Hacker News

An aside, but I recently learned -- if one is willing to use a very modest amount of memory -- summing floating-point numbers with no loss of precision is effectively a solved problem with the XSUM algorithm.

https://glizen.com/radfordneal/ftp/xsum.pdf

tialaramex 5 hours ago [ - ]

That paper explains some useful optimisation details, but obviously since the floats are all (either infinity or) some multiple of a known tiny fraction (their smallest non-zero number), we can definitely sum them accurately.

mjcohen 3 hours ago [ - ]

Not if the ratio between the largest and smallest floats is very large (2^(2^n)) where n is the number of bits in the exponent.

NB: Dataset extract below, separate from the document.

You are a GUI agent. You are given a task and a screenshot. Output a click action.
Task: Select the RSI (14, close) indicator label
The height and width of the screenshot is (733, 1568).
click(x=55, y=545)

tialaramex 2 hours ago [ - ]

I think you either haven't thought about this or you did your math wrong.

You need (2^e)+m+1 bits. That is more bits than would fit in the cheap machine integer type you just have lying around, but it's not that many in real terms.

Let's do a tiny one to see though first, the "half-precision" or f16 type, 5 bits of exponent, 10 bits of fraction, 1 sign bit. We need 43 bits. This will actually fit in the 64-bit signed integer type on a modern CPU.

Now lets try f64, the big daddy, 11 exponent, 52 fraction, 1 sign bit so total 2048 + 52 + 1 = 2101 bits. As I said it doesn't fit in our machine integer types but it's much smaller than a kilobyte of RAM.

Edited: I can't count, though it doesn't make a huge difference.